“And the peace of God, which surpasses all understanding, will guard your hearts and your minds in Christ Jesus” Phil 4:7
From A Path Through Suffering by Ellisabeth Elliot
“After the death of my husband Jim, I returned to my jungle station. My Quichua friends were sympathetic, for they had loved Jim too. There was plenty of work to do, and I soon established new routines and was thankful for all the pressing duties that filled my days. Bags of mail began to come in bringing comfort and the assurance of prayers of hundreds of people, most of whom I did not know. I wrote to reassure my family and friends – I was all right, my baby Valerie was well, God was faithful- they need not be in anguish over the thought that I was “All by myself down there in the jungle.” But my mother-in-law wrote of her fears that I was perhaps repressing my grief and might eventually crack. This upset me, of course, and I wondered if she was right. She was a chiropractor and a keen observer of human nature, a wise woman whom I wanted to learn. But was there really no such things as the peace that passeth understanding? Was I only imagining I had been given it? Could God fulfill His Word or could’t He?”
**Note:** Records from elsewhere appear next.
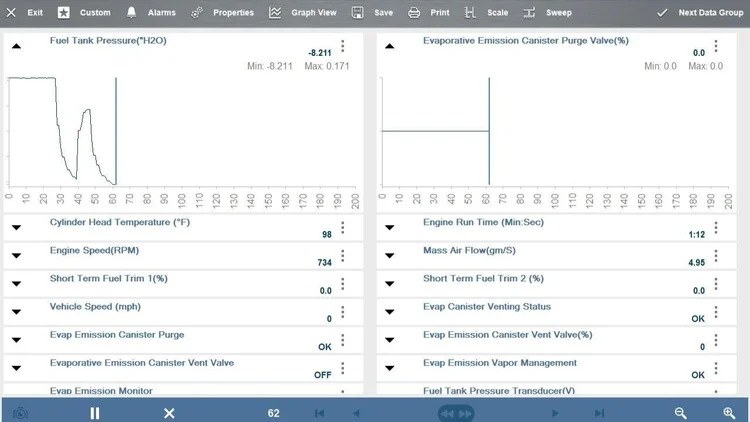This screenshot has height=422, width=750.
Task: Collapse the Fuel Tank Pressure graph
Action: pyautogui.click(x=16, y=46)
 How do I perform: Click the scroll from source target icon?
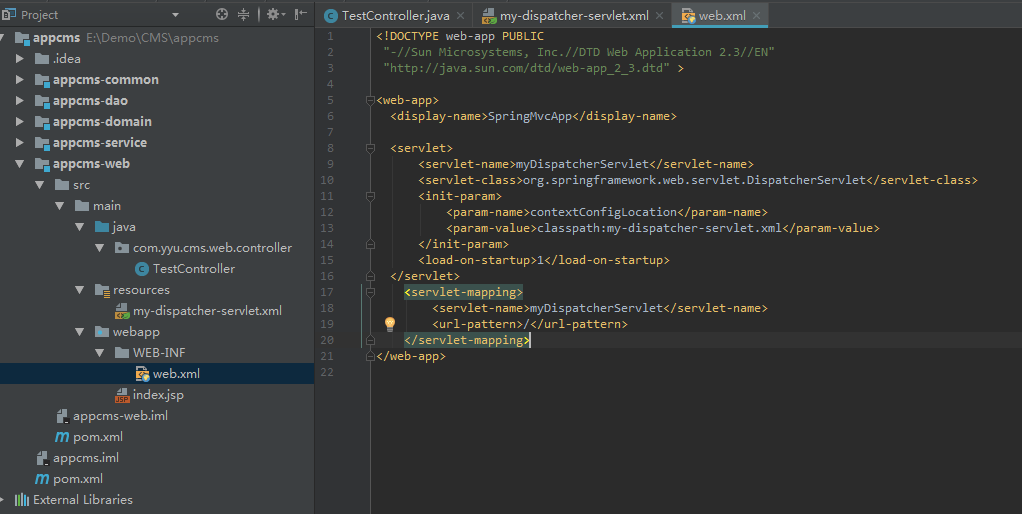(222, 15)
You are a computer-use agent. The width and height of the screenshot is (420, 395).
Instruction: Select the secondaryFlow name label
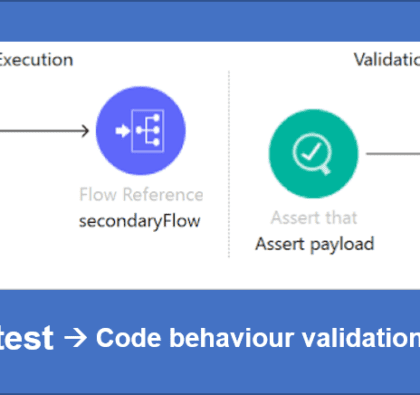[140, 221]
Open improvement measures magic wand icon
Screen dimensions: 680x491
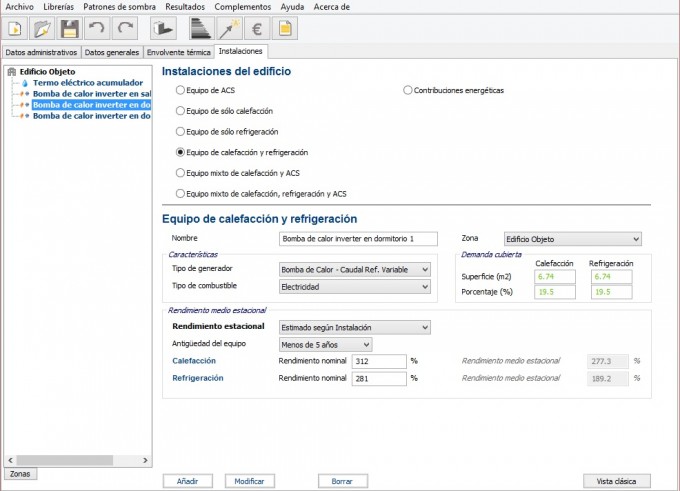point(228,29)
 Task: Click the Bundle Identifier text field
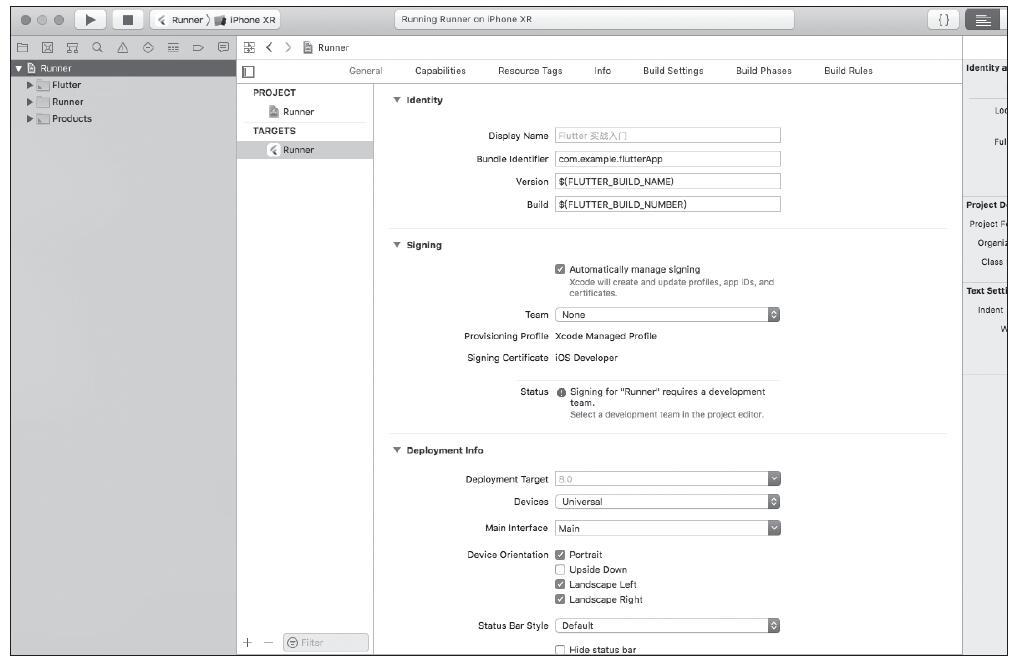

I first read this paragraph in 2012. It was one of those paragraphs that stick with you. Ellisabeth Elliot experienced what Phil. 4:7 promised, and it bewildered her mother in law. The well intention-ed error of the mother in law was miss-interpretation. This is a common response in our over psychiatric world. We reject any kind of peace that we can’t understand in favor of repression of feelings. Have you ever experienced peace like that? Peace that passes another persons ability to understand it? Or, have you rejected the peace that another person has received, believing the person to be faking their way through pain?
Jordan and I have experienced Phil 4:6-7. Last year was the most difficult year of my life. My wife and I were in an incredibly unhealthy environment, and it was, without question, the hardest season of my life. To be fair, it was not the equivalent of losing a spouse the way Jim Elliot was lost, but it was painful nonetheless. Thankfully, God gave Jordan and I “The peace of God, which surpasses all understanding.”
God brought quick healing to us. We were recipients of comfort and direction from the Holy Spirit. As a result of that supernatural work, we walked and lived in a healthy spiritual and emotional place. We knew how to interpret the peace we were walking in. Some, however, interpreted our peace to be a lack of authenticity.
Let me encourage you. When you are going through a hard season of life, pray and have peace. Peace does not mean no pain. Peace comes when God helps us to feebly believe that God has a tighter grip on us than we have on Him. And then… When you observe God giving peace, don’t interpret it as inauthentic, rather thank God! His word is true!